I have been facing fears all over the place. I have found that all the things the old old-timers said are pretty much true. I have to see it in my own life. I have faced a lot. But I know I am not done because every time I think I am, some new veil gives way and I see more.
My latest one is that all this happens better, and more often, and more fully when I am going to meetings regularly. I have told my story here in full to help someone if I can. But much of it is ego.
Today, I am much happier saying, “I don’t know.” I don’t know what God is, or if there is one. I do know that if I focus on other people for the wrong reasons, then I am off kilter. There is so much to work on in me, to look at you is only to hide from myself. If I am honest, I can see good things in anyone. Even those people I was once not be able to stand. I cannot help everyone, but I need not hinder anyone.
Then I simply need to be true to myself. I share what I have been though and am going through. If it helps you, take it. If not, leave it. If you misunderstand my words or posts or intent, well, I often do that with others too, so it’s all equal in the end.
Religion and politics and arguments and dislike are things I leave to others. I am not perfect at it all, so if I revert and go off somewhere, I will make amends when I can.
Something else I know is that it has always been people that changed me. The interesting changes I did alone are nothing compared to what I learned though contact with the twelve steps and the groups– all of you. You truly are my higher powers.
A few months ago, my wife asked me if I thought that during the times I was hardly going to meetings if I was on dangerous ground. I told her that if she had asked me that then, I would have said no. But now, based on what I know now, the answer is yes.

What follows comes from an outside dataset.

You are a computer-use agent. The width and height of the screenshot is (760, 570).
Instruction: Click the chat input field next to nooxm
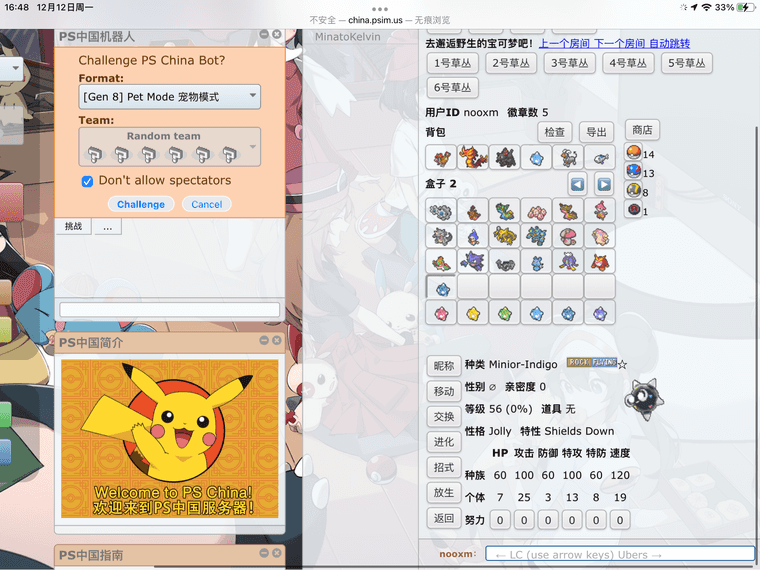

I am human and I live and grow and learn. I know things about myself and the world that are not part of this story because they are not program. I learned things about meditation and life that, for me, can make me feel so complete that I am in awe.
I will always have the disease of addiction. The disease tells me I don’t have it, or that I have learned so much it cannot affect me anymore. We say it is cunning, baffling and powerful. It is also patient. A few decades or more to set me up to think I was beyond it is not beyond its abilities.
So today, I keep in mind that I cannot stop doing any of what I have learned. And I don’t think I will. Contact with a twelve step group and all of you is simply too wonderful. Yes, it can be hard to watch some relapse, kill themselves, and/or die. But I am here to help, and to love you until you love yourself. If you make it, will your story be as crazy as mine? Only if you want it to be.